Women News Network (WNN) Breaking News Release – Monday, 8 February, 2010

Amnesty International poster makes a stand against FGM

This Amnesty International poster reads, "Every year two million girls suffer the pain of genital mutilation - a clear violation of their human rights. No government should continue to ignore this crime. Help us stop violence against women. Give your support at www.amnesty.se

Amnesty International Ireland and the European Union Institutions have launched a campaign to put an end to a global practice that has had a grave “detrimental impact on the health and well-being of girls,” says a new Amnesty/EU report. The practice is FGM – Female Genital Mutilation, which is the “non-therapeutic” removal, cutting and change in otherwise healthy external female organs.

It is an act that is wrapped in cultural practice, as “old fashioned” mothers believe it will help their daughters stay healthy, find husbands and live a “proper” life in society.

The long standing global practice has affected over 100 million women to date and continues to place over 3 million girls at risk each year.

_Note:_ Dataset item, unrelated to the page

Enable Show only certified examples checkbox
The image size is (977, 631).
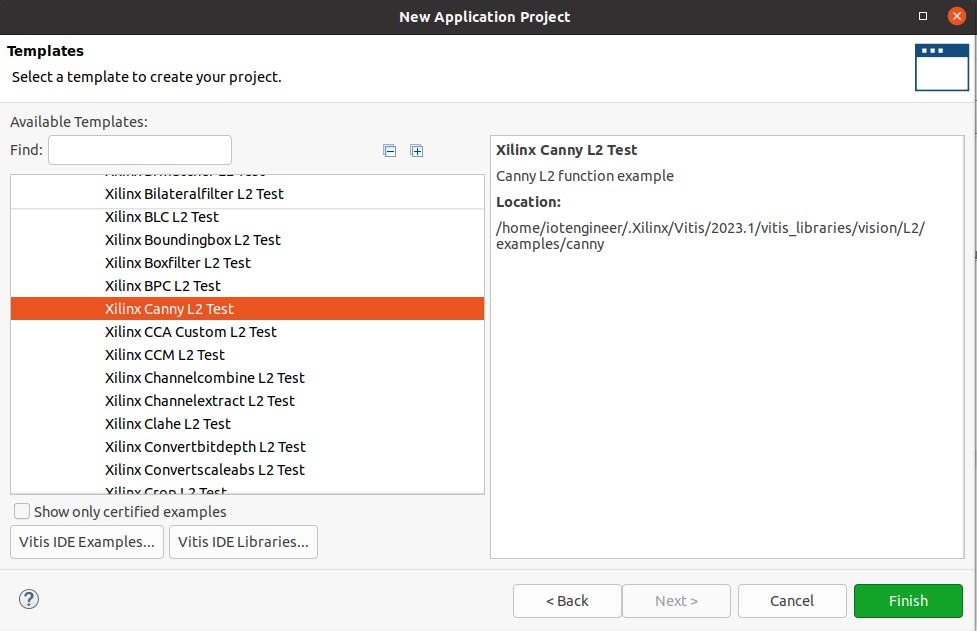pyautogui.click(x=22, y=512)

In the EU alone, it is estimated that approx 180,000 girls are at risk of receiving this procedure each year.

Working together on a global campaign to eliminate FGM, Amnesty International Ireland and members of the European Union are launching a multi-tiered campaign that recognizes the human rights of girls and women not to endure this procedure. Action plans to eliminate FGM has already taken place in Belgium, France, Netherlands and Norway.

Now 8 more countries will join the campaign call to permanently end female genital mutilation in Austria, Germany, Italy, Denmark, Ireland, Greece, Portugal and the UK. . .

. . . read more about this launch in a new Amnesty International/EU Commission report . . .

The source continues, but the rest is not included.